§ Extracted entries:
--*--
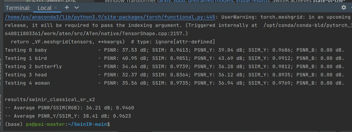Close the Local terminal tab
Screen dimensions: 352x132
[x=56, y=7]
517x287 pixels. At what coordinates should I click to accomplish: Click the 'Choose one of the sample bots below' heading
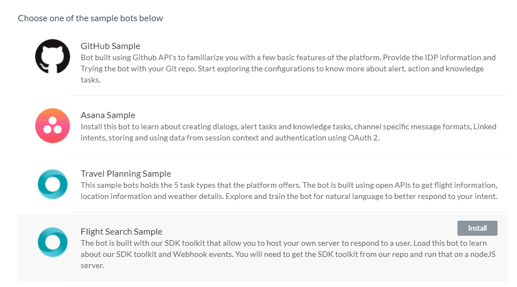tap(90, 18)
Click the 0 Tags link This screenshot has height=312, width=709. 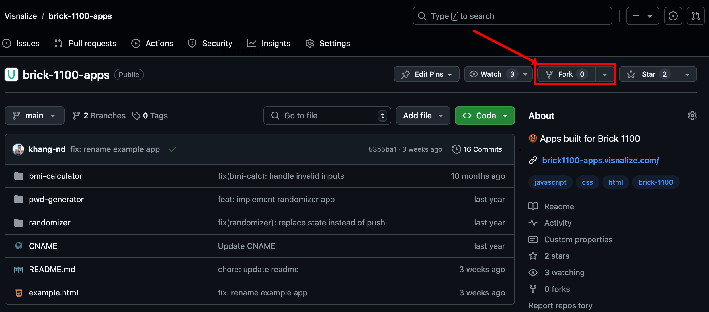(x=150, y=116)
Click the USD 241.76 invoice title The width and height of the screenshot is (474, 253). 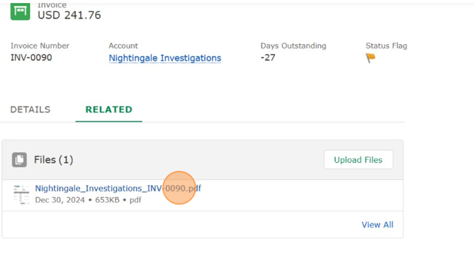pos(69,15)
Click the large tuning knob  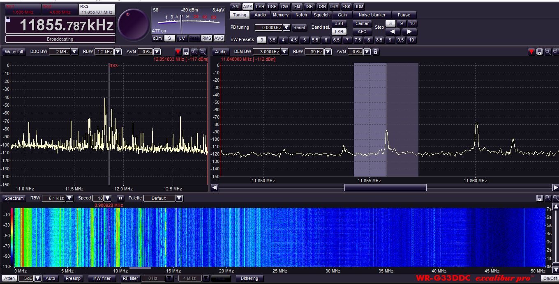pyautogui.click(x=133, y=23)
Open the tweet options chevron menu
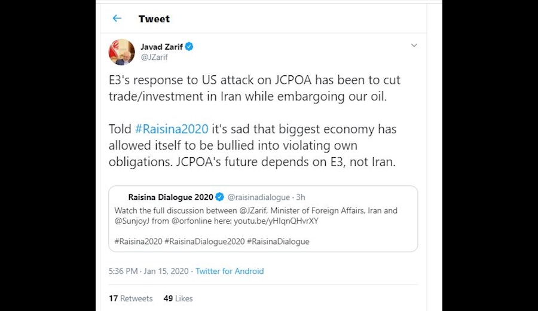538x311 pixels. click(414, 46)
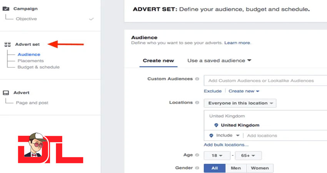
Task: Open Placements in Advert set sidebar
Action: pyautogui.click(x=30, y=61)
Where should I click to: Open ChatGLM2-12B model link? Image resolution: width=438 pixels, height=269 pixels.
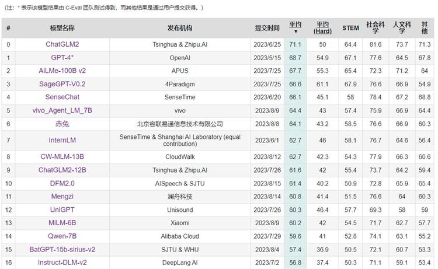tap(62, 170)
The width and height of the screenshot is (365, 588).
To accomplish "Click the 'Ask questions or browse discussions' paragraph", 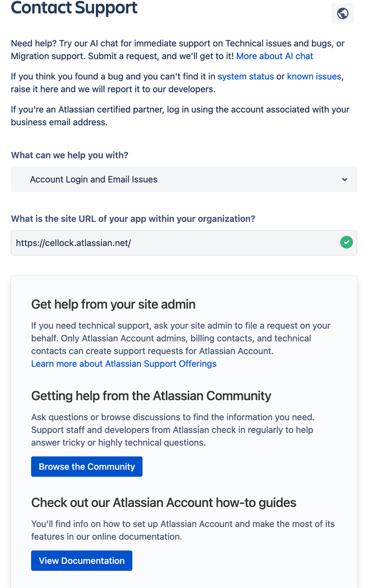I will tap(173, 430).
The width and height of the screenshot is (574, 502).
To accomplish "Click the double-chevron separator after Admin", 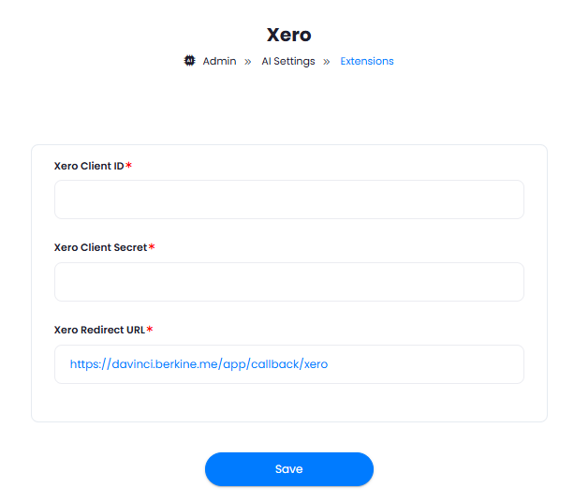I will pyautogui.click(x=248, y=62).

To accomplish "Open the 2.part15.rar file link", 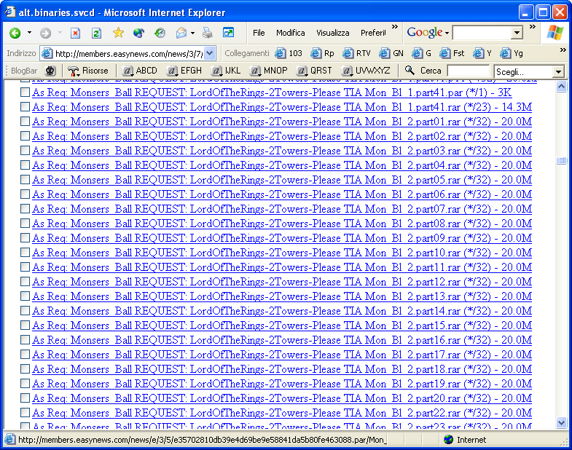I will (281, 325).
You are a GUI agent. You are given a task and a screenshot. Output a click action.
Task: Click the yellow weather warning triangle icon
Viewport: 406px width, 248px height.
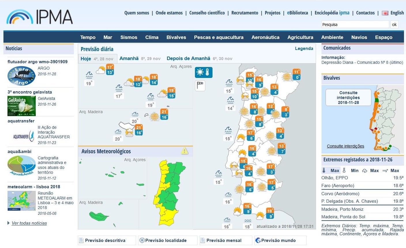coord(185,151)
--*--
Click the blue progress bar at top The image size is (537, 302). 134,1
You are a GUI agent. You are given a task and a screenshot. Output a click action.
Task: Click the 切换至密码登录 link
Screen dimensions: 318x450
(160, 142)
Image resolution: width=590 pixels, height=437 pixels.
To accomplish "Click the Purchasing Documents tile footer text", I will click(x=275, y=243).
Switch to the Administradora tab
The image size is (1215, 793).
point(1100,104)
--*--
§ Work item: Look above for the line with "Click the blue" and the line with "Image resolution: width=590". Write out those two lines and all the lines between them, exactly, and no others.

§ Solution for this problem:
Click the blue progress bar at top The image size is (537, 302). 134,1
You are a GUI agent. You are given a task and a screenshot. Output a click action.
Task: Click the 切换至密码登录 link
Screen dimensions: 318x450
(160, 142)
Image resolution: width=590 pixels, height=437 pixels.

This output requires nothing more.